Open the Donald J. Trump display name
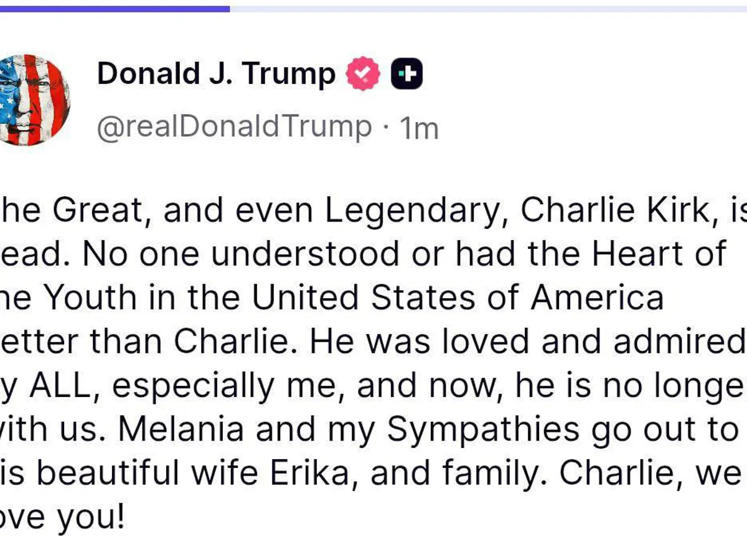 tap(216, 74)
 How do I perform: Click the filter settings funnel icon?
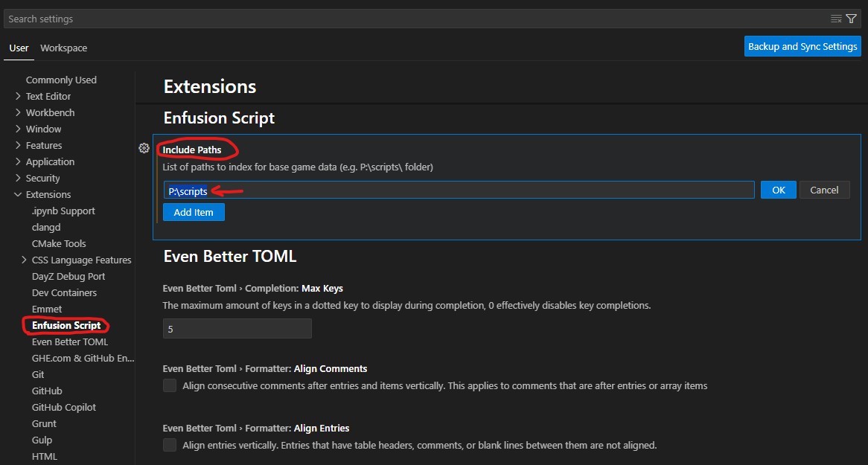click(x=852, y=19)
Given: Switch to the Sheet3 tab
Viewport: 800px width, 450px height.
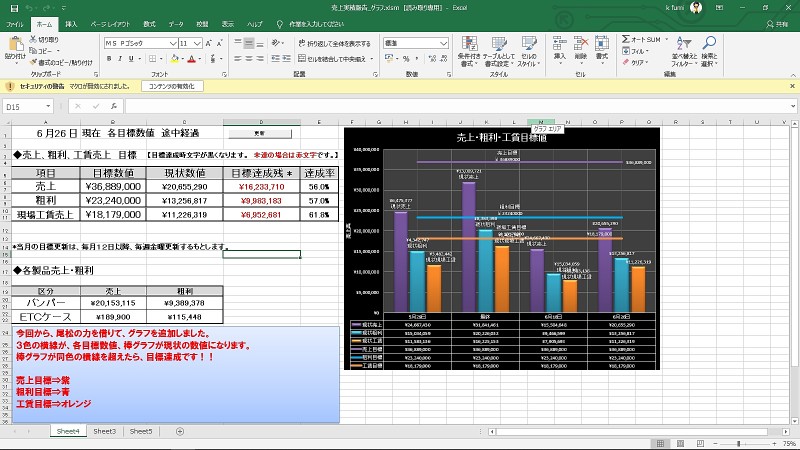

• • • •

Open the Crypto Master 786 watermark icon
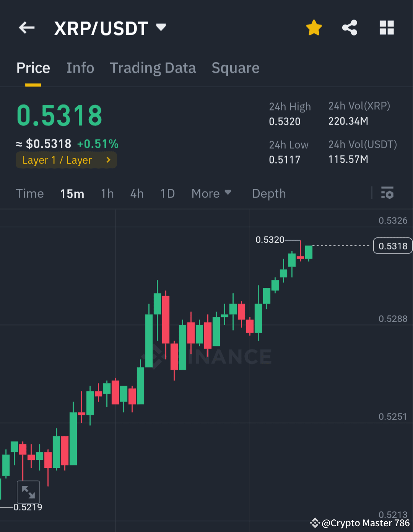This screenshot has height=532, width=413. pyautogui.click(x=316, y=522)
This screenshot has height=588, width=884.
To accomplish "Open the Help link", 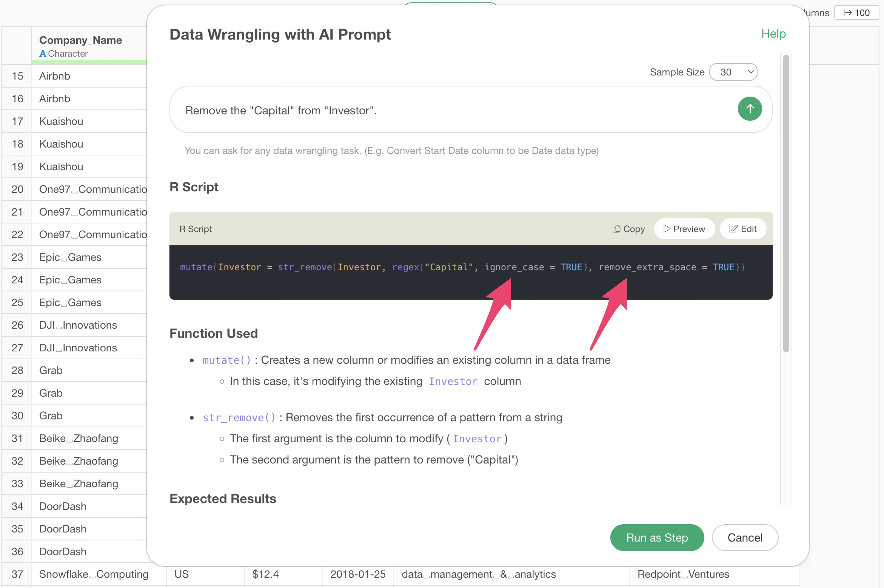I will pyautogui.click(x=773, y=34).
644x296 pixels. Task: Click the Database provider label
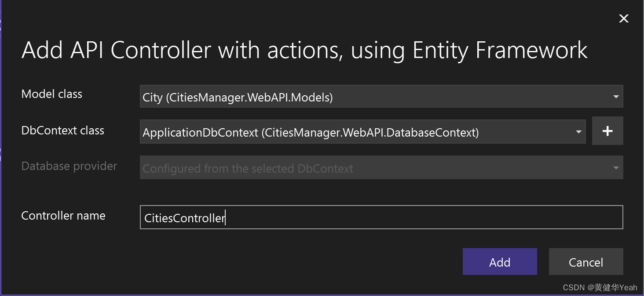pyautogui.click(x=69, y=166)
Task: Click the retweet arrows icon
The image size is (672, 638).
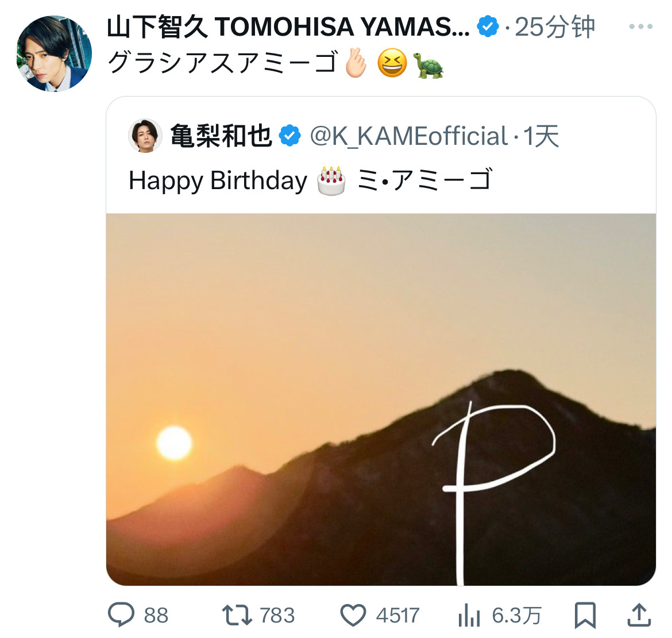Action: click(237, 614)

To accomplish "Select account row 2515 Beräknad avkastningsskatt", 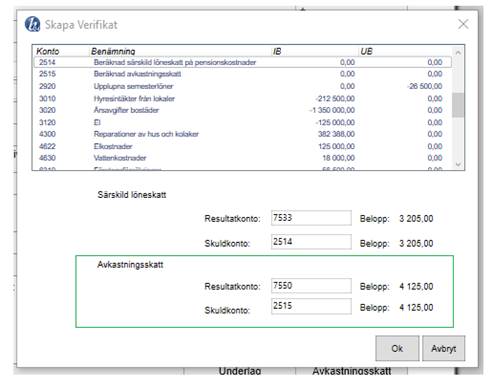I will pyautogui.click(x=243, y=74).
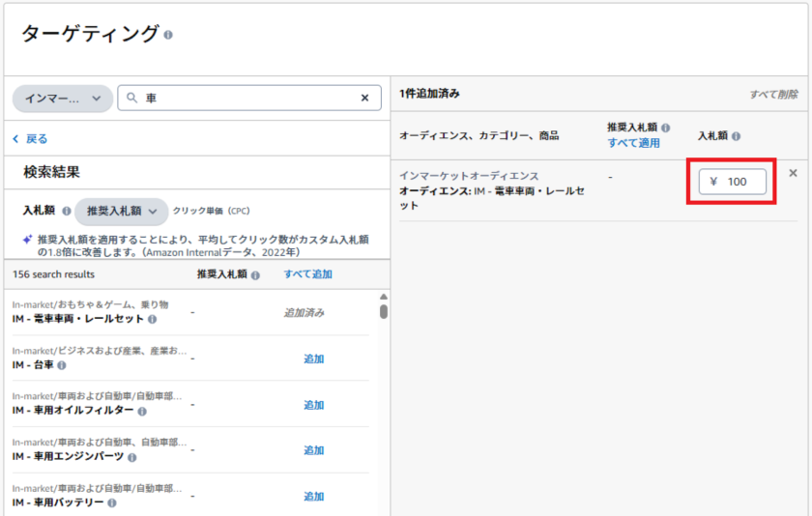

• • • •

◆ **What you should do**: Reproduce the lines above, beginning at the line with "Given: Switch to the Sheet3 tab" and stopping after the line with "Viewport: 800px width, 450px height.", exactly as they are.

◆ **Solution to this exercise**:
Given: Switch to the Sheet3 tab
Viewport: 800px width, 450px height.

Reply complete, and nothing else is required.